Perceived Kinesiophobia and Its Association with Return to Sports Activity Following Anterior Cruciate Ligament Reconstruction Surgery: A Cross-Sectional Study

Int. J. Environ. Res. Public Health 2022, 19(17), 10776; https://doi.org/10.3390/ijerph191710776
by Abdullah Raizah 1, Ali Alhefzi 1, Ahmad Ayed M Alshubruqi 2, Majed Abdullah M. Al Hoban 2, Irshad Ahmad 3 and Fuzail Ahmad 4,*
Reviewer 1: Anonymous
Reviewer 2: Anonymous
Int. J. Environ. Res. Public Health 2022, 19(17), 10776; https://doi.org/10.3390/ijerph191710776
Submission received: 5 July 2022 / Revised: 20 August 2022 / Accepted: 24 August 2022 / Published: 30 August 2022

Round 1

Reviewer 1 Report

This is a simple cross-sectional study that investigates kinesiophobia in a population who undergone ACL reconstruction surgery. Although the idea behind this study is nice, there are many points that must be improved in this manuscript and in the way data are presented. A list including some minor and major points follows.

- the word kinesiophobia is the most important one according to the Abstract, and it recurs in the whole manuscript, although it does not appear in the title. the title should be more accurate.
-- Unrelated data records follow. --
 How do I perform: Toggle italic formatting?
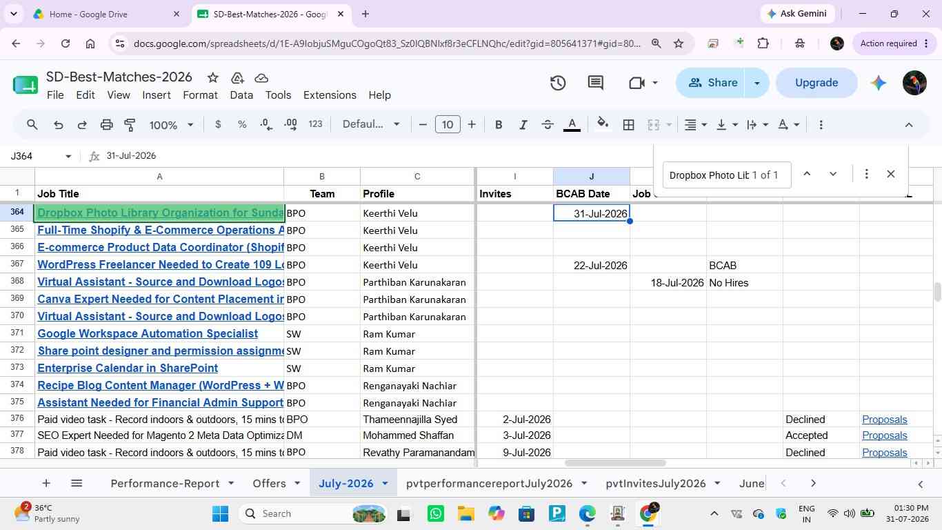pyautogui.click(x=523, y=125)
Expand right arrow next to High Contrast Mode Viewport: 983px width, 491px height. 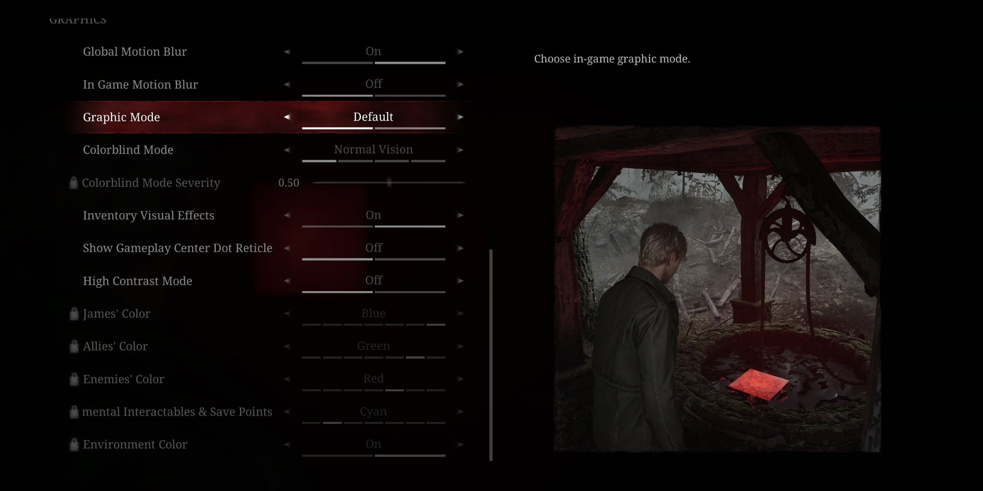[462, 281]
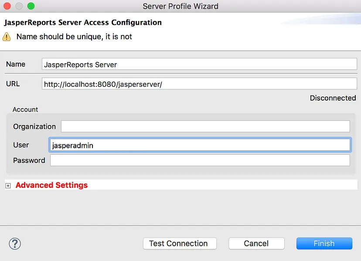Expand Advanced Settings plus icon

pyautogui.click(x=8, y=186)
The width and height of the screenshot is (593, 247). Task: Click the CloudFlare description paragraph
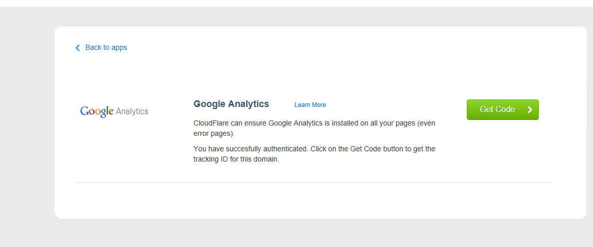(x=314, y=129)
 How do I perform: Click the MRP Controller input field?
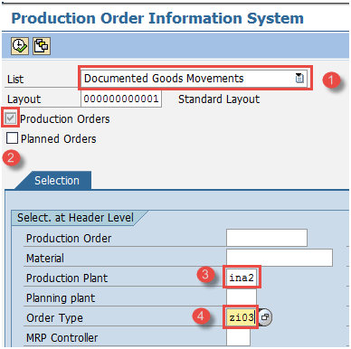pos(238,337)
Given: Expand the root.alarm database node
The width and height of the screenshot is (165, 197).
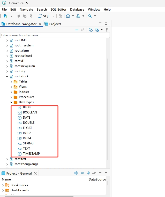Looking at the screenshot, I should pyautogui.click(x=7, y=51).
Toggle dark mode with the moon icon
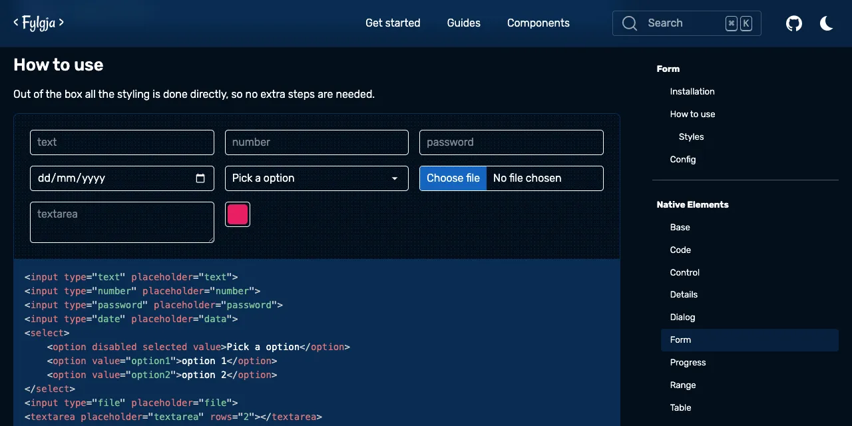852x426 pixels. click(826, 23)
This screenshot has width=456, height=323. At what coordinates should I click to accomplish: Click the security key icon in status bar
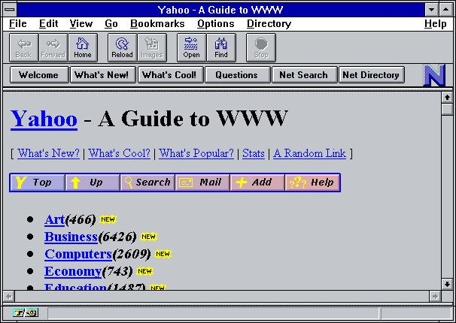(x=26, y=312)
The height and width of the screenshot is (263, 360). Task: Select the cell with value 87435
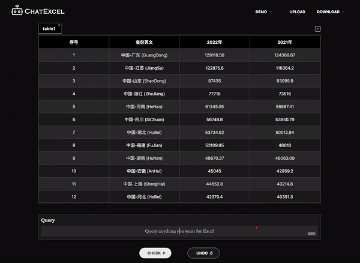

  • the first paragraph (line 33-38) is not justified by the content of the rest of the article. in addition, it is not supported by any citation. therefore, I suggest to delete it completely.
  • line 76-77 is not clear from a syntactical point of view. what is the meaning of “for 6 months up to 2 years”? from when?
  • “RSI scale” (line 80): what does RSI stand for? it is better to explain acronyms in the text. It is also important to describe the characteristics of the scale and questionnaires that are being used, i.e., in this case, which are the “individual items” of the RSI scale? (line 82). regarding this, the paragraph about the TSK is correct.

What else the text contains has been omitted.